If the decision exists in a mode of tension, if it belongs to no one but arises at the intersection of forces, then the question of control over decisions acquires a fundamentally different dimension. Classical political philosophy asked: who should make decisions? Monarch, aristocracy, people, party, sovereign? It was assumed that a decision could and should be appropriated by someone, that it must have an author to whom responsibility could be attributed.
In the situation of autonomous weapons, this question is transformed. The decision has no author. But it has conditions of possibility. The question of politics is not to find who makes the decision (this "who" no longer exists), but to control the conditions under which decisions arise.
Who determines the training data? Who sets the classification criteria? Who establishes the activation threshold? Who decides under what conditions autonomous weapons may be used? Who controls data quality? Who is responsible for the neural network architecture? These questions cannot be reduced to the traditional question of the sovereign. They require a new political language—a language of control over the conditions of decision production, not over decisions themselves.
Michel Foucault, in his lectures on biopolitics, showed how power shifts from sovereign decision (execute or pardon) to the management of probabilities, risks, populations. Power no longer says "you shall die," it says "I will ensure the conditions under which you will live" (Foucault, 2005: 285–287). Autonomous weapons represent the next stage of this transformation: the decision about death is made at the level of probability management, not at the level of sovereign act.
The algorithm does not decide to kill this specific person. It classifies an object as meeting criteria. The decision about life and death turns out to be embedded in statistical logic, in the logic of pattern recognition, in the logic of efficiency. This does not make it less lethal, but makes it fundamentally different in structure.

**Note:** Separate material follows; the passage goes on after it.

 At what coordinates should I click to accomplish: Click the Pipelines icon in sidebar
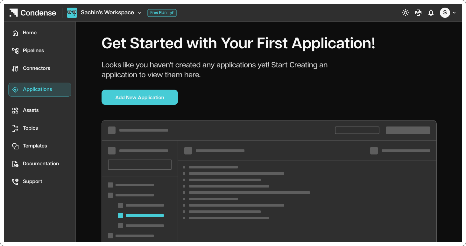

J. Baudrillard anticipated this situation, analyzing how war becomes a simulacrum, a media event devoid of reality. In the case of autonomous weapons, war becomes an algorithmic event devoid of a subject. The soldier on the other side ceases to be an enemy to be hated or feared—he becomes a target to be classified (Baudrillard, 2016: 45).
The incident in the Libyan desert allows us to formulate a conclusion significant not only for understanding autonomous weapons but for the entire anthropological and ontological problematic unfolding in this study.
If a decision can exist without a responsible party, if an event can occur without a subject, if being can manifest itself in a mode of pure tension, then perhaps we must reconsider the very concept of being. Perhaps being is not what exists in itself, but what is sustained in tension between opposing forces. Perhaps substantial ontology, which sought stable foundations, must yield to an ontology of sustenance, for which existence is always a temporary, fragile, effort-demanding result.
Life turns out not to be possession but sustenance. We do not have being, we sustain it—at the cost of energy, attention, effort, technical infrastructure, social institutions. And the question that arises after the Libyan desert is not "who is to blame?" but "how long can we sustain the configuration in which death has ceased to be someone's decision?"
This question has no answer within traditional ethical and political categories. But precisely its posing opens the space for a new philosophy—a philosophy for which being is not given but tasked, not substantial but projective, not eternal but temporary. A philosophy that begins not with wonder at what exists, but with anxiety before what may cease to be.